The Altair Community is migrating to a new platform to provide a better experience for you. In preparation for the migration, the Altair Community is on read-only mode from October 28 - November 6, 2024. Technical support via cases will continue to work as is. For any urgent requests from Students/Faculty members, please submit the form linked here
RAPIDMINER PCA QUESTION
I would like to do a principal component analysis of the taste of ramen.
If I have a score for each noodle(면), the shape (size) of the ramen bowl(그릇), and the taste of the broth(국물), let's perform a PCA analysis with three variables (noodle, bowl, broth).
THIS IS EIGENVECTORS
THIS IS EXAMPLE SET PCA DATA
THIS IS EIGENVALUES
THIS IS READ EXCEL EXAMPLE SET DATA
I tried to draw a graph after getting the PCA, but I'm not sure if the graph is correct.
In addition I don't know what the PCA represents. How can I interpret the graph? Can you help me?
1
Best Answer
-
yyhuang Administrator, Employee-RapidMiner, RapidMiner Certified Analyst, RapidMiner Certified Expert, Member Posts: 364 RM Data ScientistHi @yunni,
Thanks for coming along and sharing your use case!
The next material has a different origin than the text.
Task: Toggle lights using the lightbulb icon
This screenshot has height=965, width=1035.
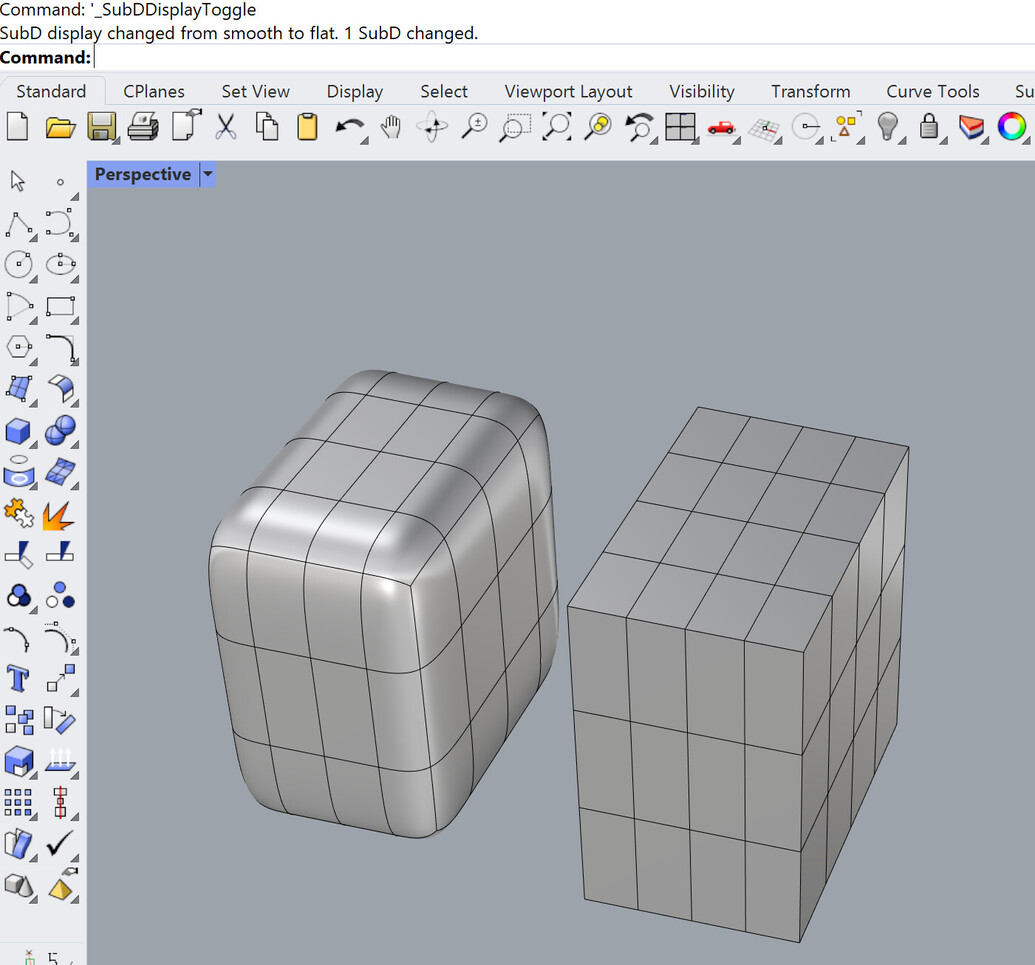Action: (890, 127)
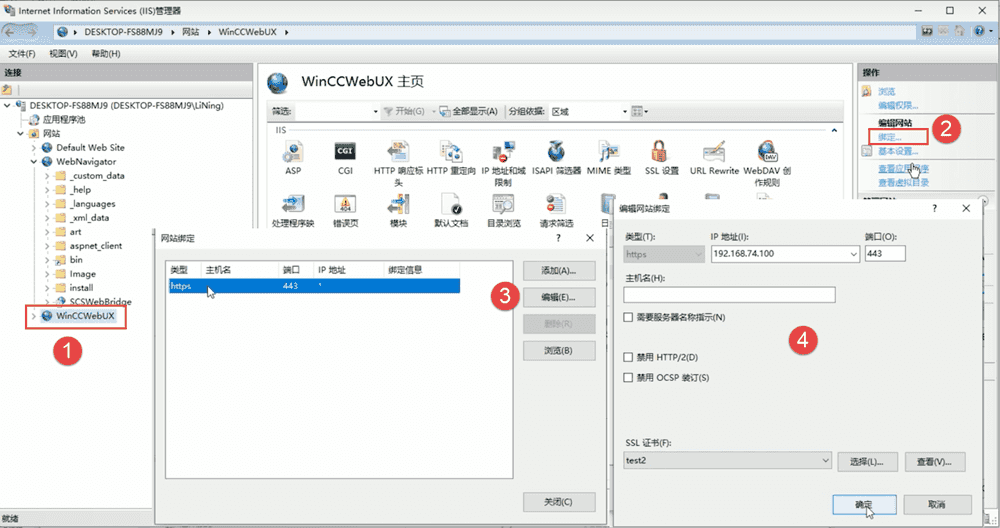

When we use PCA, usually we have lots of variables (most of the time -- much more than 3 variables) and that we want to reduce the dimension. So we use PCA to extract from N-dim, and map the original variables into another new feature space, and get independent representative components in the new feature space.
How do I use PCA results? 1. Feature elimination (as described above) 2. Feature Selection 3. Build new classification or clustering models based on the new feature space (principle components)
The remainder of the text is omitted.